Joint Replacement in the Overweight Patient – A View from the Patient Liaison Group

Liz Symonds 1

This policy is presented as something over which the patients have control – weight loss. But, without a reliable evidence base to support it, or consultation with patients, clinicians and the public, it appears to be arbitrary rationing that saves money easily by targeting two easily-defined and numerically large groups of patients.

There is apparent lack of consideration of what the costs of delaying surgery may be to both patients and services. It is not clear if there has been consideration of how easy or difficult it will be for these two groups of people to lose weight and what support will be available. Getting in the habit of exercising will be good for the success of a new joint, but that should be part of planned preparation for all patients, regardless of BMI, with exercises that take account of pain and tiredness. In addition, with resources available to help people stop smoking, it would be logical if they were available for obesity too. Not just for people awaiting joint replacements of course, but those people do have particular challenges. Change of diet, especially if the patient is also the cook, can be hard. Preparing and cooking fresh food requires legs that work well; without an adapted kitchen, not enough can be done sitting down. For some, snacks and pre-prepared food will be the only options. If evidence indicates that obese patients will not benefit so much from joint replacements as non-obese patients, then patients should be encouraged to lose weight, but the obese patients are still benefiting. If a change in policy is to be considered there needs to be more research, including quality of life and patient-reported outcomes research, first. A benefit can still be substantial from the patient's point of view even if it is not the maximum, and it will be easier to exercise and change diet when it has been received. And what consideration will be given to the evidence in this paper suggesting that postponing knee surgery will affect more women than men? The trouble with sudden introductions of policy, even if based on sound evidence, is that those affected have not been told they are in an at-risk group or a group that needs to be careful. In this case they are women, who often are carers of others, which will make postponement of surgery even more difficult.

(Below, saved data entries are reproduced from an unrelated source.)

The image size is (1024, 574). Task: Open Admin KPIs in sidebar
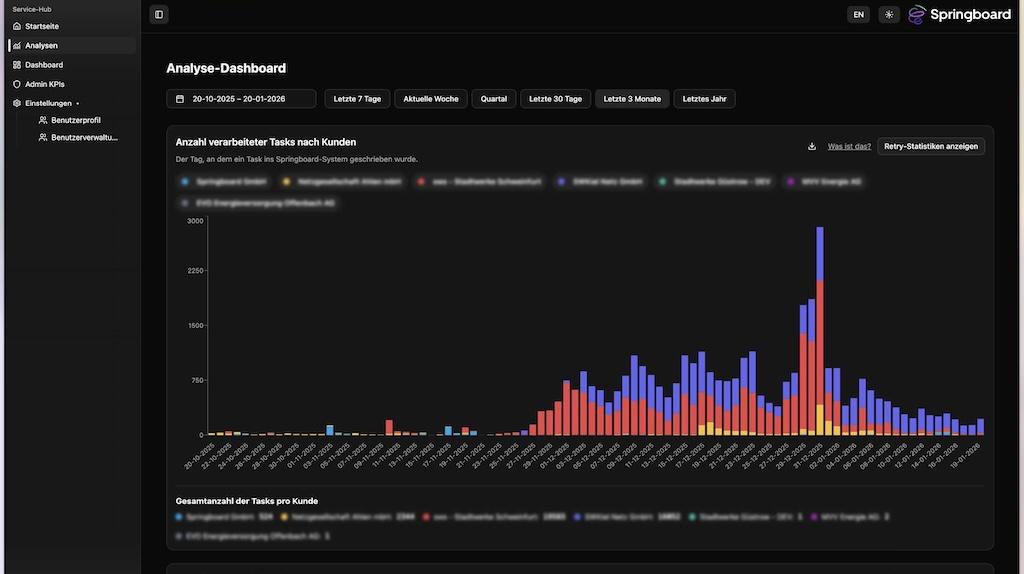pos(44,84)
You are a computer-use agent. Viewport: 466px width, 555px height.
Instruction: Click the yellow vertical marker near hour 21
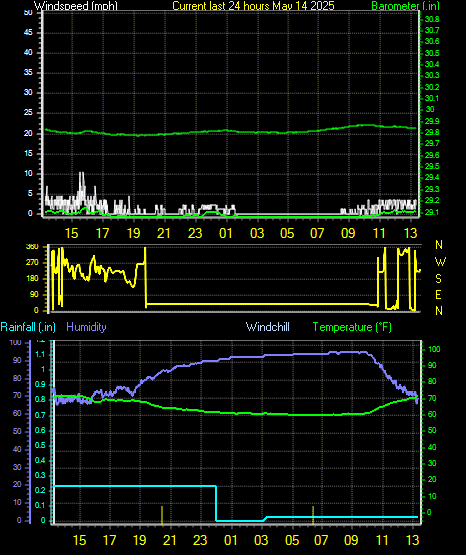click(x=162, y=515)
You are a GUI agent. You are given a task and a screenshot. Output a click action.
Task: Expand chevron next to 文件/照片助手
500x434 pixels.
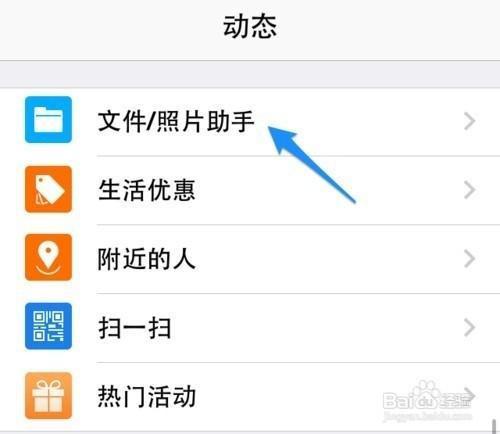(x=470, y=121)
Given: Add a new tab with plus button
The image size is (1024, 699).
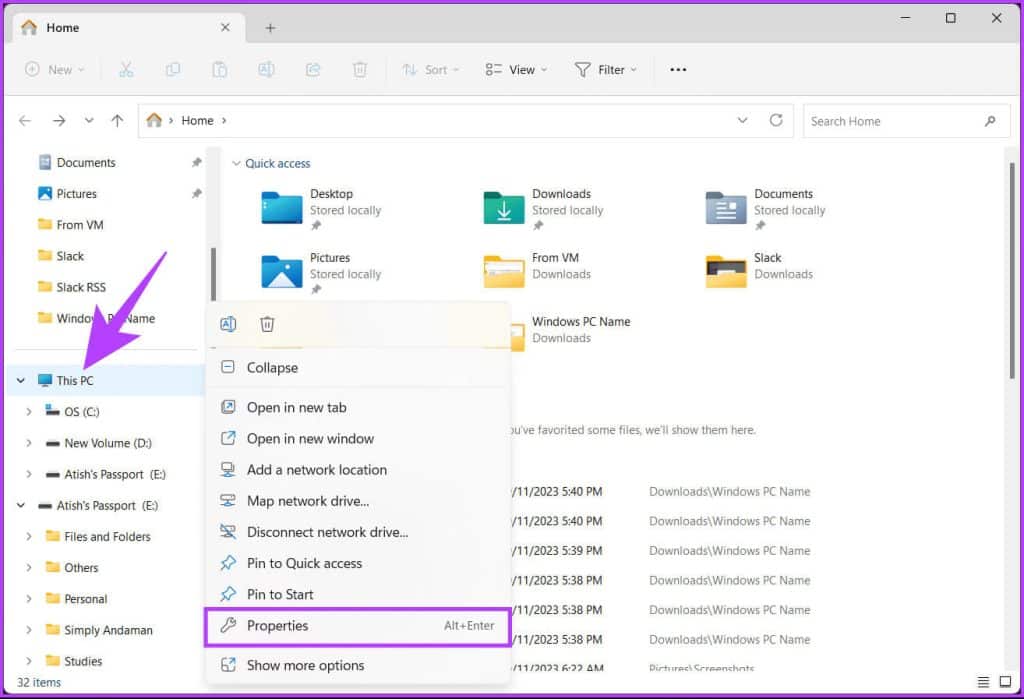Looking at the screenshot, I should (270, 28).
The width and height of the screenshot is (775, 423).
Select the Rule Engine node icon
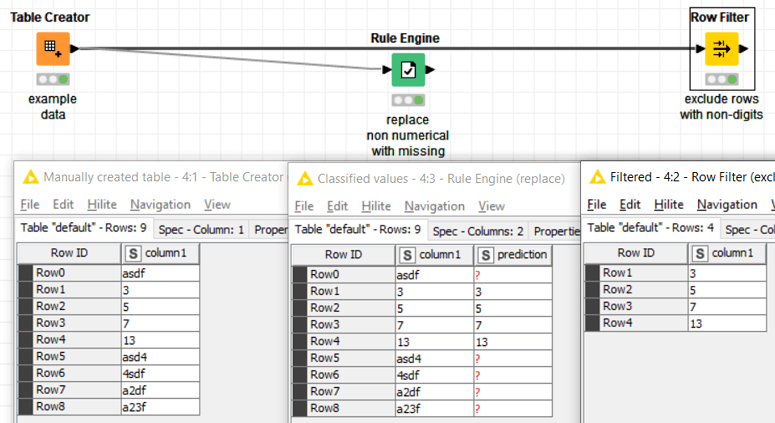coord(407,71)
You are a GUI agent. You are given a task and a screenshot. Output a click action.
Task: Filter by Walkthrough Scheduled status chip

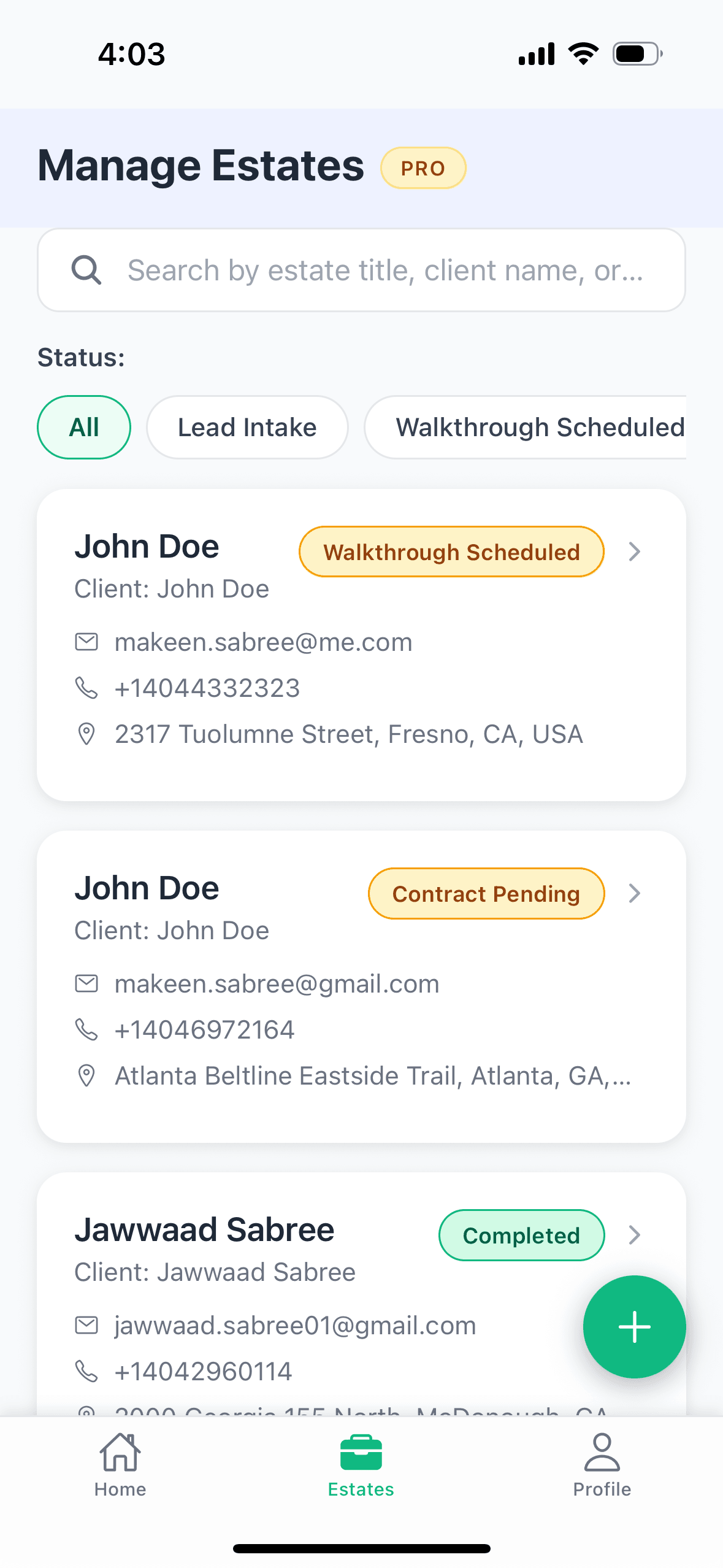538,428
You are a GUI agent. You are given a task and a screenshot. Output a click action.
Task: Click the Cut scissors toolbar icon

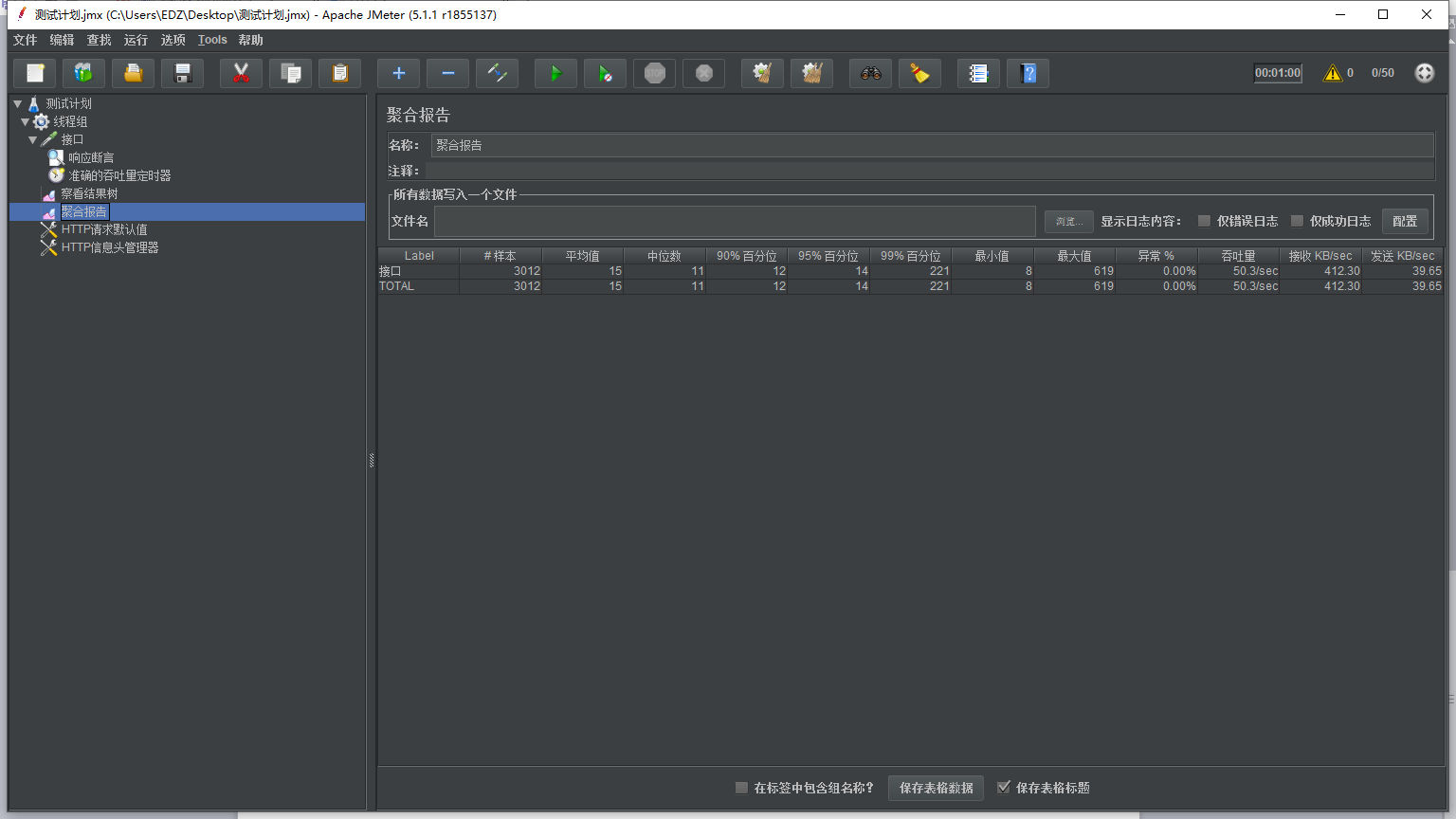point(241,73)
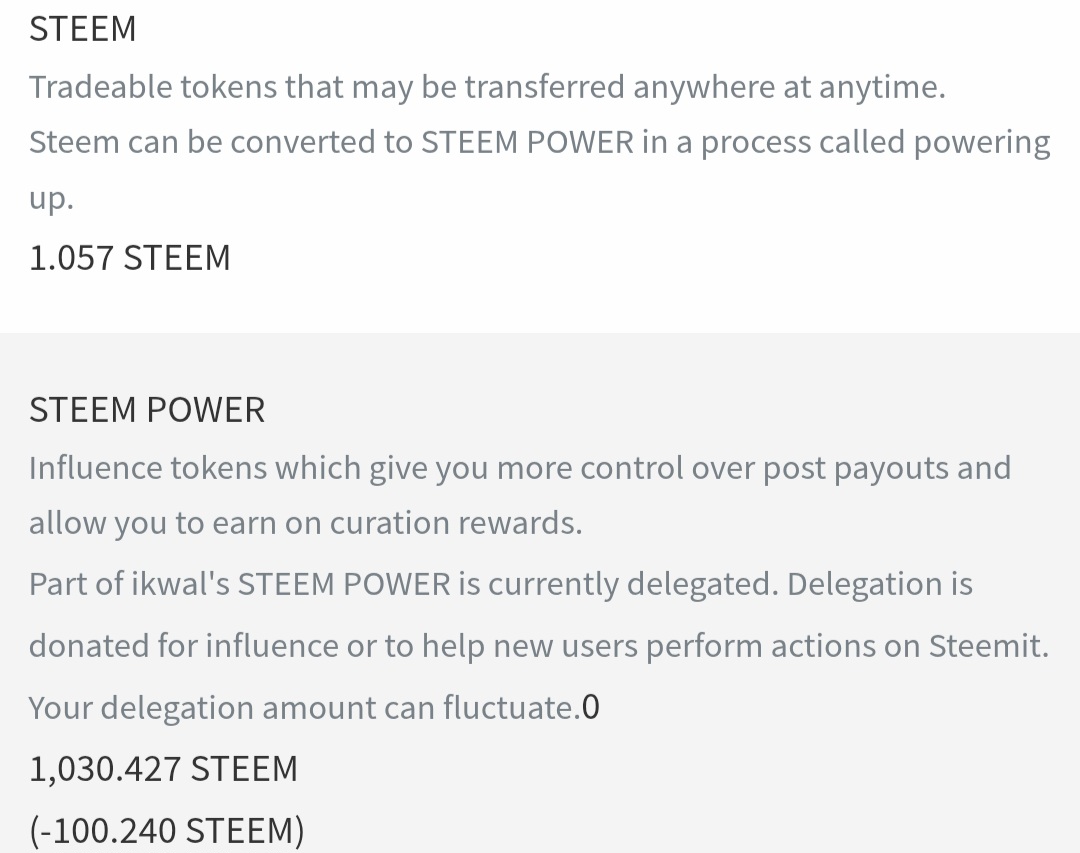Viewport: 1080px width, 853px height.
Task: Click the STEEM POWER section heading
Action: coord(147,410)
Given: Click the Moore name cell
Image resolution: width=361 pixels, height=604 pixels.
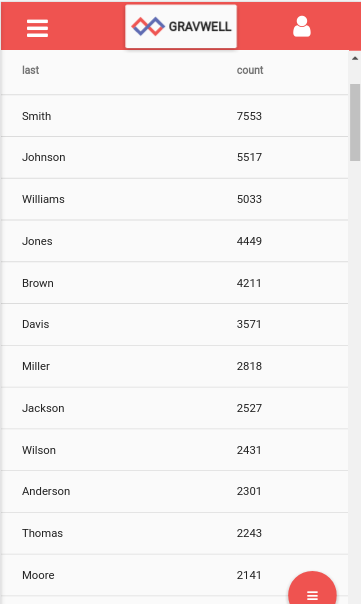Looking at the screenshot, I should 38,575.
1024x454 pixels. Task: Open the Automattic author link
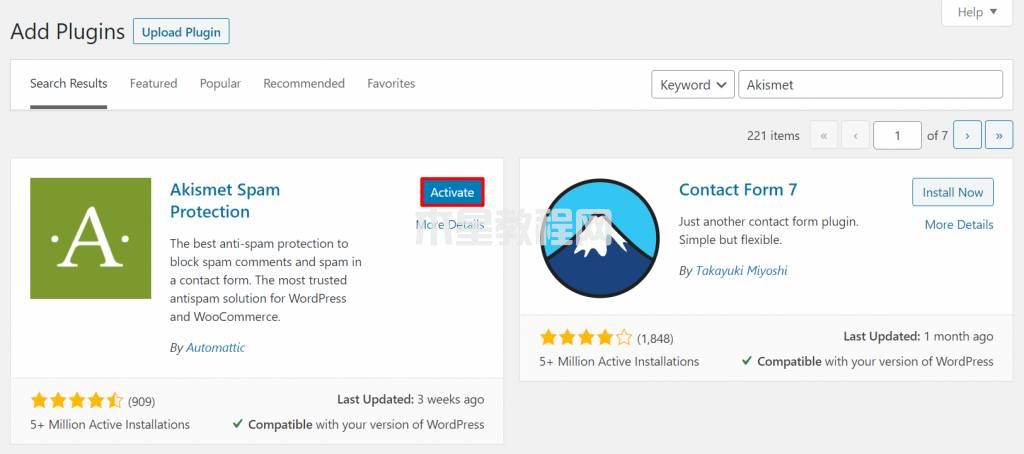click(x=216, y=348)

In the NHS, there is a mixed message that quality of care, patient choice and patient experience should be the prime influences on services, while resources are the real influence. It is naïve to think they are not. But a national debate about rationing, or preferably how to avoid it, is not started. Who wants to start such a fraught process, even if there could be re-assurance it is a temporary situation while finances are particularly tight? So there is a bit of rationing here and there, affecting people who were not expecting it, are not prepared for it and may not have the energy to fight it. Perhaps Primary Care Trusts want to start a debate, in the interests of their patients. They should say so.